The Rosuvastatin Recall (AvKARE)
According to FDA enforcement records and Fox Business reporting, AvKARE recalled Rosuvastatin Tablets, USP, 10 mg, packaged in 50-tablet unit-dose cartons.
- Lot number : 49124
- Expiration date : December 31, 2026
- Reason for recall : Out of specification for dissolution — the medication does not dissolve in the body as it is supposed to, meaning it may not be fully absorbed and therefore may not lower LDL cholesterol as effectively as intended
- Recall initiated : December 31, 2025
- Status : Ongoing
Rosuvastatin (brand name: Crestor) is one of the most widely prescribed statins in the United States, used to lower LDL cholesterol and reduce the risk of heart attack, stroke, and cardiovascular disease. A dissolution failure means patients taking the recalled lot may not receive the full LDL-lowering benefit, potentially leaving them at higher cardiovascular risk than their physician intends, particularly in the window during which they were taking the affected product.
The Icosapent Ethyl Recall (Zydus)
According to the same FDA reporting, Zydus Pharmaceuticals (USA) Inc. recalled Icosapent Ethyl capsules, 1 gram, distributed in 120-count bottles.
- Affected lots : S2520304, S2520333, and S2540186
- Expiration dates : 2027
- Bottles affected : Approximately 22,896
- Reason for recall : Subpotency caused by oxidation from capsule leakage — the active ingredient has degraded due to oxygen exposure, reducing the drug's therapeutic concentration
- Recall initiated : December 30, 2025
- Status : Ongoing
Icosapent ethyl (brand name: Vascepa) is a purified omega-3 fatty acid (EPA) approved to reduce triglyceride levels and, based on the REDUCE-IT trial, to reduce cardiovascular events in patients with elevated triglycerides who are already on statin therapy. Its cardiovascular benefit depends on consistent, effective delivery of the active ingredient — which oxidation-related subpotency compromises.
What Patients Should Do
- Check the lot number printed on your rosuvastatin or icosapent ethyl bottle against those listed above.
- If your lot number matches, contact your pharmacy — they can verify whether the lot is affected and provide a replacement from unaffected stock at no additional cost.
- Do not stop taking your statin or icosapent ethyl without speaking to your physician or pharmacist. Abruptly stopping statin therapy, in particular, carries risk for patients with established cardiovascular disease. The appropriate response is to switch to a non-recalled lot, not to stop the medication.
- If you have been taking rosuvastatin from the recalled AvKARE lot for an extended period and your next lipid panel shows unexpectedly elevated LDL, mention the recalled lot to your physician — the dissolution issue may partially explain the result, and retesting after switching to an unaffected lot is appropriate.
- For current recall status, check the FDA Drug Recalls database at fda.gov/drugs/drug-safety-and-availability/drug-recalls .

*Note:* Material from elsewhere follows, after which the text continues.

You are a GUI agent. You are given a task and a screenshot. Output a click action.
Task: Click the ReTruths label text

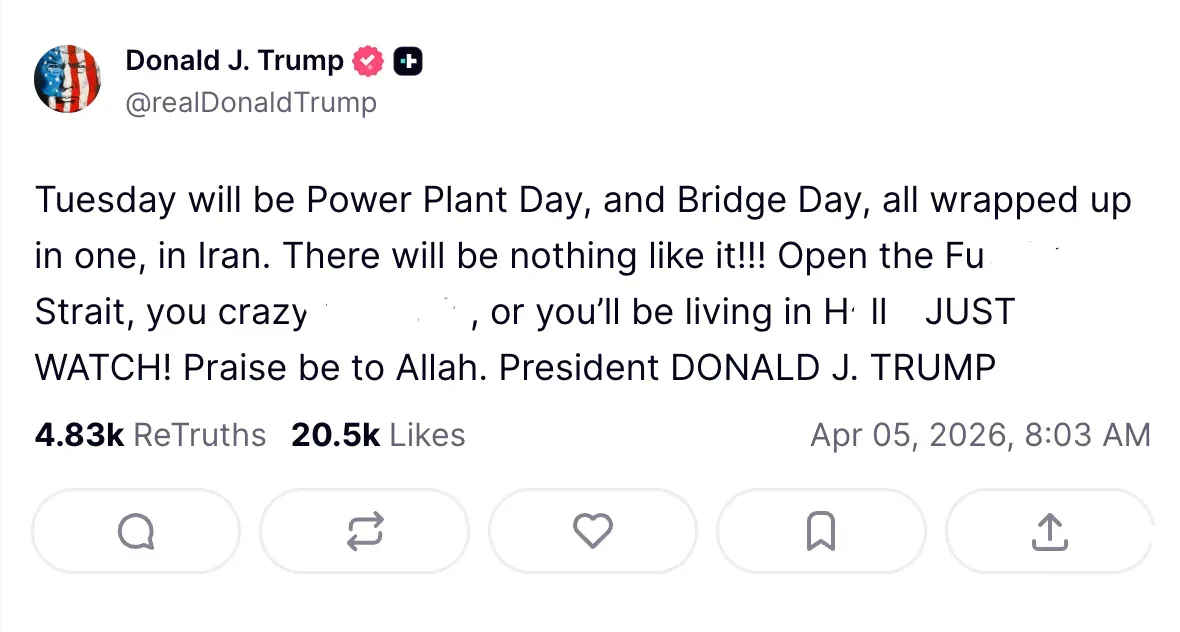pyautogui.click(x=199, y=435)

Why Drug Dissolution and Potency Matter
Not all drug recalls involve contamination or carcinogens. A significant category of recalls involves manufacturing process failures that cause the drug to not work properly — either because it does not dissolve and absorb as intended (dissolution failure) or because the active ingredient has degraded before the patient takes it (subpotency).
In cardiovascular medicine, this type of failure is particularly consequential because statins and omega-3 agents are used to manage ongoing, modifiable risk — not to treat acute symptoms. A patient who is taking a subpotent statin may feel exactly the same as always while their LDL is higher than their physician believes. The gap between intended effect and actual effect may only become apparent at the next lipid panel, or in the worst case, through a cardiovascular event.
The Bottom Line
AvKARE's rosuvastatin (Lot 49124, Exp. December 2026) and Zydus's Icosapent Ethyl (lots S2520304, S2520333, S2540186) were both recalled in early 2026 for manufacturing defects that compromise their effectiveness. Check your bottles against these lot numbers, contact your pharmacist for replacements if needed, and do not stop cardiovascular medications without your physician's guidance.